Writers do depend on encouragement, and I was encouraged to expand what I had written into a more sustained reflection on A Perfect Spy for inclusion in a book I was working on. And then I thought I’d go for broke: I wrote again to ask permission to include his letter in the body of my essay and, if he was in principle agreeable, to give me the necessary contact details for his agent etc. Came the handwritten reply (25th July 2017), “…no need to trouble my agent: please regard this letter as consent enough”. And so the letter appears at pages 98-99 of my completely unsuccessful book, Prose Improvements (2017). I returned again to A Perfect Spy in a 2018 review on this site https://www.readingthisbook.com/2018/07/john-le-carre-perfect-spy.html and, in contrast to my failed book, it’s one of the most popular pages here with over a thousand visitors.
The letters offered in the volume under review are to family, friends, lovers (though sparsely), secret and diplomatic service colleagues, fellow writers, agents, and so on. There are a handful addressed to what one might call members of the public: to Mrs Betty Quail who thinks that George Smiley’s problems would be solved by conversion to Catholicism (p 230); to a ten year old boy who wants to be a spy (p 281) and another to an eleven year old (p 359); to attentive readers in the Netherlands and Germany who have spotted plot impossibilities and inconsistencies (p 336, p 354) - the first one a beauty in which the Emperor is clearly caught with no clothes; le Carré is greatly amused and sends a signed hardback as a prize.

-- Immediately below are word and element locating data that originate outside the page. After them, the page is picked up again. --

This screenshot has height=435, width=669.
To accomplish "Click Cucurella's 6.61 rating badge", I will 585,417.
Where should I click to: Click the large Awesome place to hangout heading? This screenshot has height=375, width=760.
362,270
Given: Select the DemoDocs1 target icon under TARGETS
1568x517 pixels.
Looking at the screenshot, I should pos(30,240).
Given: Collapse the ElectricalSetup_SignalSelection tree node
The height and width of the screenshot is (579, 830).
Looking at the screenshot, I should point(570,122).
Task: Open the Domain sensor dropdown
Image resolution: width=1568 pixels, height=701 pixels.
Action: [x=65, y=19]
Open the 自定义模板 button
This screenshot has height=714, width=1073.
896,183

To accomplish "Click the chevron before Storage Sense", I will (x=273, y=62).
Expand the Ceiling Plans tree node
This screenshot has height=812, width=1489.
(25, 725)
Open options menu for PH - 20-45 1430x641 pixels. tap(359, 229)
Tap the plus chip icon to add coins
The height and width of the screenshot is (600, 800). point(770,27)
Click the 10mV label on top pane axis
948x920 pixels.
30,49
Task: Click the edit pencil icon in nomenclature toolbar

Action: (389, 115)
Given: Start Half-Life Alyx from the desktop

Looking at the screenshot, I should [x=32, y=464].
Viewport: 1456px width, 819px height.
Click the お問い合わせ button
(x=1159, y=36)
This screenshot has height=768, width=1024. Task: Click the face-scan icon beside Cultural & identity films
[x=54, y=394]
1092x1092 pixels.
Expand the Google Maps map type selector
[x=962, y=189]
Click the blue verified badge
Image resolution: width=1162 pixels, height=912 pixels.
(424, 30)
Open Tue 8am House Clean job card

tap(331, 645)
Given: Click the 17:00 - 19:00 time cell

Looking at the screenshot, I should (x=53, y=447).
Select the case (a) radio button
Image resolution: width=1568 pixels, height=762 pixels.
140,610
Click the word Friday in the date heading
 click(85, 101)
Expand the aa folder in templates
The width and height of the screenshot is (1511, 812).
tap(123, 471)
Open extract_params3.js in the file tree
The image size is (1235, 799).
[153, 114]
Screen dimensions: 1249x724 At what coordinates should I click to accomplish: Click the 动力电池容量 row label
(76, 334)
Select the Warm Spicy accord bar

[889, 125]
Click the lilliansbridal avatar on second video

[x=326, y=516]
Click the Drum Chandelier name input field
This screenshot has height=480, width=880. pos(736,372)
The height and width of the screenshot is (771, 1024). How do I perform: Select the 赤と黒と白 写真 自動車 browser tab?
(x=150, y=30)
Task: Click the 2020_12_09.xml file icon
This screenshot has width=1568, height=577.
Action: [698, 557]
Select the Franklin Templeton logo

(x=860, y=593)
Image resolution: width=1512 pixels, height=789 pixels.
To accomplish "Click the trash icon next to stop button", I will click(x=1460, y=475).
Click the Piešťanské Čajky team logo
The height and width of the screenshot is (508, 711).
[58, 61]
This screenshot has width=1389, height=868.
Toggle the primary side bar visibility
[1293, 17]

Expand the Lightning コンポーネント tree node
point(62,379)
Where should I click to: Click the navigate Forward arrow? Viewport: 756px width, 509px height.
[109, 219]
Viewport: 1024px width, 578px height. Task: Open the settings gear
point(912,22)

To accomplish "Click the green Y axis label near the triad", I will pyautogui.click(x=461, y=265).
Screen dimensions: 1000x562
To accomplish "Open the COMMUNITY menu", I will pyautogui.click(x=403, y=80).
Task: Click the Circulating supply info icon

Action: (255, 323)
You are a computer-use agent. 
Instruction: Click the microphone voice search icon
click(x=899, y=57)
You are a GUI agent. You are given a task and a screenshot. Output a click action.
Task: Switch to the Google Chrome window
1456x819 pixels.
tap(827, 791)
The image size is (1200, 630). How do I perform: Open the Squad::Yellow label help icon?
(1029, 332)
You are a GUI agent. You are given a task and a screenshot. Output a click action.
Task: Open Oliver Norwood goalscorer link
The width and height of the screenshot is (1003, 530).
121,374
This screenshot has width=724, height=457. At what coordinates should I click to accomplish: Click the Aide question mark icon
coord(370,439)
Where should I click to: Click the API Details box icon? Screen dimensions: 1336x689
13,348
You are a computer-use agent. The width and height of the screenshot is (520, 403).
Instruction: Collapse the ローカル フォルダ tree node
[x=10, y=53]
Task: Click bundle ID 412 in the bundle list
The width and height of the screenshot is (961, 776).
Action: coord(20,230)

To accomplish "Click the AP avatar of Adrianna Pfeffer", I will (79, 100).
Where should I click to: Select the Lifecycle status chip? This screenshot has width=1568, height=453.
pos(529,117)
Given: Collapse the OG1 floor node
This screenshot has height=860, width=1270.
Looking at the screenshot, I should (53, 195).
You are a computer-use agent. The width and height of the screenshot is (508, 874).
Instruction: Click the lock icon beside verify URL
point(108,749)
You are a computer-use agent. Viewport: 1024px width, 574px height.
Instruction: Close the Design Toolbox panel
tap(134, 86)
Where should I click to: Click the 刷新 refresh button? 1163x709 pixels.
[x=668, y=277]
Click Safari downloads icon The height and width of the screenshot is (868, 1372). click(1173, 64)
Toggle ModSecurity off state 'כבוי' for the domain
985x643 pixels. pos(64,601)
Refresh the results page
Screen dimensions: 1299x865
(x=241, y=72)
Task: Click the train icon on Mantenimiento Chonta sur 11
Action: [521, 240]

But these letters feel like curiosities alongside the more weighty correspondence, some of it providing useful grist for those who want to study plot and character and device in the novels. This is very obviously so in letters to Alec Guinness where le Carré is clear and detailed about how he thinks George Smiley should be played (notably pages 211-15).
To my surprise, it was easy to read this book rather than pick up, put down, and basically browse.. A lot must be owing to the skills of the editor, le Carré’s son the late Tim Cornwell, who structures the book around the major novels and provides helpful, unassertive, notes of guidance. If there is a weakness it must (inevitably and invisibly) rest in the fact that the compilation is a family affair, approved by the family Estate, and appearing really very soon after le Carré’s death at the end of 2020.
Like father like son. I was struck by the similarities between father and son. Both display extraordinary energy, are on the move constantly (though le Carré likes to describe himself as a recluse in Cornwall - with a guest wing built to accommodate six …), and are good at making friends and influencing people. The difference, of course, is that Reggie was a career con-man criminal notching up jail sentences in several countries (not many criminals achieve that distinction) and losing his winnings every time, whereas le Carré amasses - and doesn’t lose, though sometimes gives away chunks - a large fortune built entirely on his genius as a writer and the skill of his agents in selling film and TV rights.
There is hardly a page in the 630 pages of this collection of letters where the author is not busy, whether writing, travelling to dangerous places to do background research for a novel,promoting a new novel, or co-operating with scriptwriters, directors, producers. Both energy and achievement are extraordinary.
I will do my duty and make copies of the letters I mentioned at the beginning and post them to the archivist at the Bodleian.